President Luiz Inacio Lula da Silva of Brazil has offered farm credits to boost exports.
By ANDREW DOWNIE
SAO PAULO, Brazil - Luciano Alves planted beans, corn and grain on about 3,000 hectares of his farm in southern Brazil last year. This year he is planting 3,480 hectares. And he credits Brazil’s president, Luiz Inacio Lula da Silva, with the increase.
“The government is helping us finance the purchase of new machinery,” he said. “They reduced the interest rates we pay and have given us more time to pay off the loans. It’s vital.”
Rising food prices mean many farmers around the world are reaping record profits. And South America’s agricultural powerhouses, Brazil and Argentina, are responding to the farming windfall in opposite ways.
Mr. da Silva’s government has announced record farm credits to encourage farmers to produce more while export prices are high on world markets, a move that should improve Brazil’s economy.
But Argentina, Brazil’s economic and political archrival, decided to share the agricultural wealth at home. Worried about inflation, the government of Argentine President Cristina Fernandez de Kirchner increased export taxes on some crops, a move meant to keep down domestic food prices by encouraging farmers to sell more at home.
“In our country the government is trying to get money to subsidize other sectors of the economy,” said Eduardo Cucagna, president of FN Semillas, an Argentine seed company, who objects to the policy. “I think Brazil is doing the opposite, adapting to what the world is offering now. They’re doing it right.”
In the race to capitalize on the tight global food market, Brazil has a number of advantages over its southern neighbor. It is much bigger, with around 70 million hectares under cultivation, more than twice that of Argentina.
It has a wider range of farm exports. And while Argentina is the world’s second biggest exporter of corn and the third biggest exporter of soybeans, Brazil is the world’s first or second largest exporter of beef, soybeans, orange juice, chicken, sugar and coffee.

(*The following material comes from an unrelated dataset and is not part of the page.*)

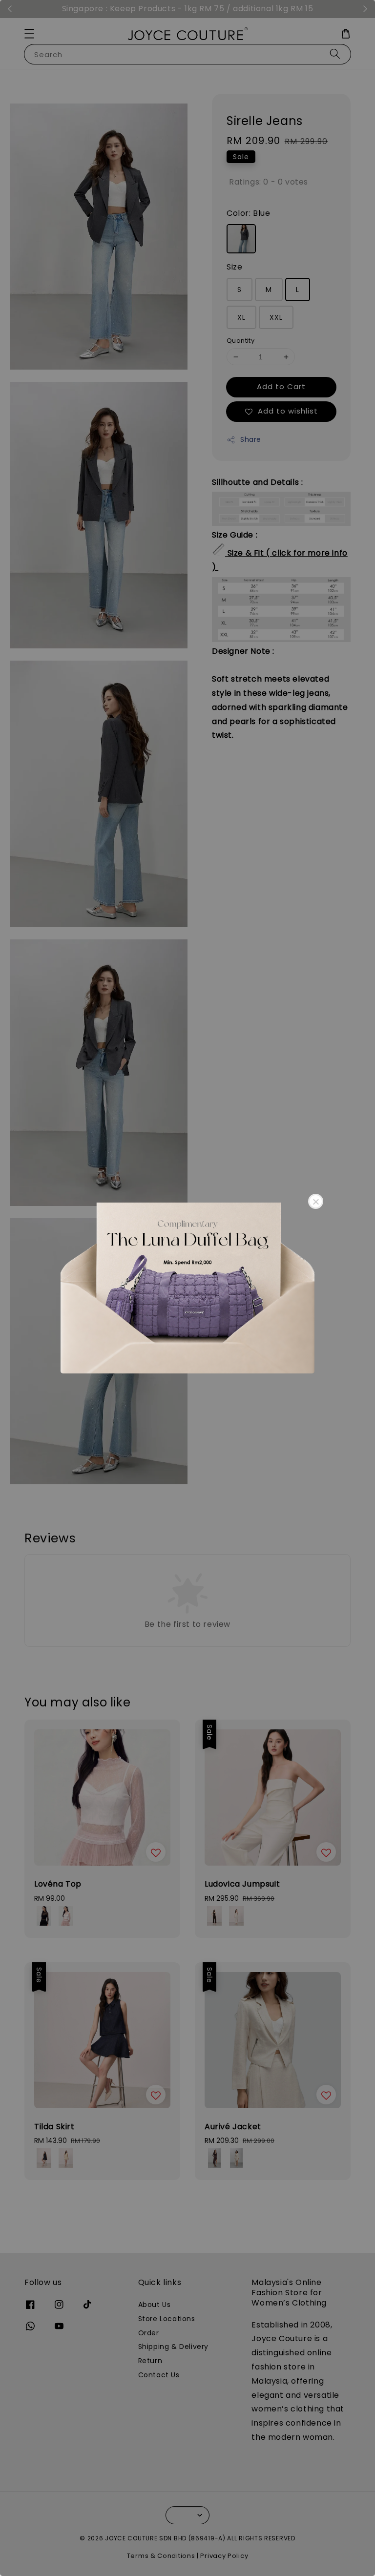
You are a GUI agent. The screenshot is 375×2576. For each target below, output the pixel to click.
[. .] (187, 1288)
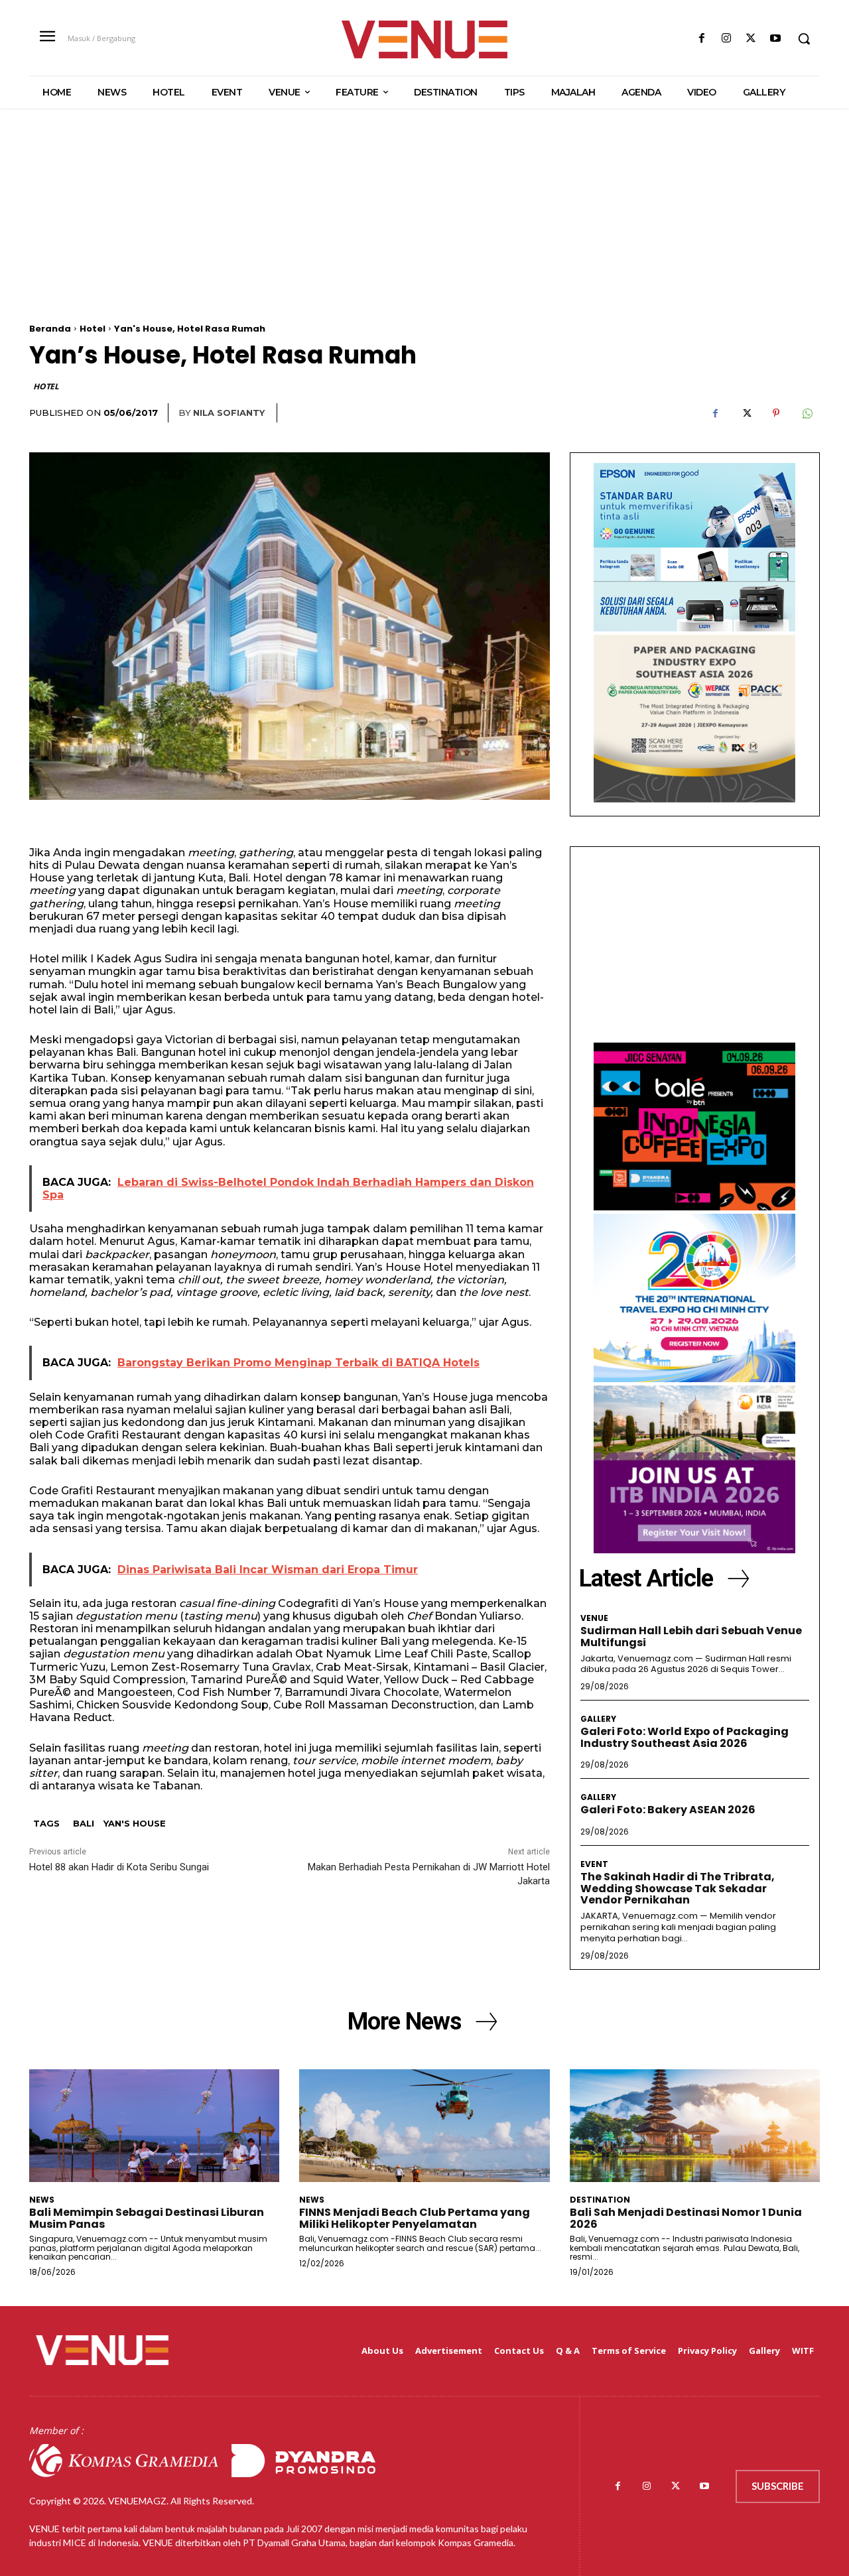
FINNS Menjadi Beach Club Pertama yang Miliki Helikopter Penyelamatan (414, 2218)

The government in Brasilia wants it to stay that way. In July it announced a $49 billion credit line for farmers, up 12 percent from last year. Officials said farmers needed the credit to buy machinery, pay for seed and fertilizer, and increase productivity.
“Our productivity can’t remain the same if people are going to eat more,” Mr. da Silva said, referring to the growing, increasingly affluent populations in China, India and Latin America. “We have to plant more.”
In Argentina, the Kirchner administration tried to raise taxes on grain and soybean exports in line with rising world prices. The decision was intended to force Argentine farmers to sell their wares at home, creating a domestic glut that would keep prices down.
But instead of reaping the benefits, the government reaped a whirlwind of protest. The sliding tariff raised the tax on soybeans, Argentina’s most important export, to almost 50 percent. It also infuriated farmers, who took to the highways in sometimes violent demonstrations. The Senate narrowly voted against the measure in July, and the tax rate is now fixed at 35 percent.
While that wave of turmoil has subsided, farmers said suspicion and uncertainty remained. “The problem has not been solved, and it needs to be solved quickly,” said Sean Cameron, a grain farmer who is president of Aprotrigo, an farm industry organization.
Many farmers want the government to enact policy changes that would make it easier and more profitable to export. Some trade experts say Argentina needs to make such changes. But many analysts believe both Argentina and Brazil will eventually benefit from the run-up in global food prices.
“They have different approaches to what is happening in the world agricultural markets,” said Simla Tokgoz, an international grain analyst at the Food and Agricultural Policy Research Institute, an research center based in Iowa. But “short-term volatility happens in all countries. In the long term, Argentina has great potential to increase production and to continue to be a major exporter of grains and oil seeds.”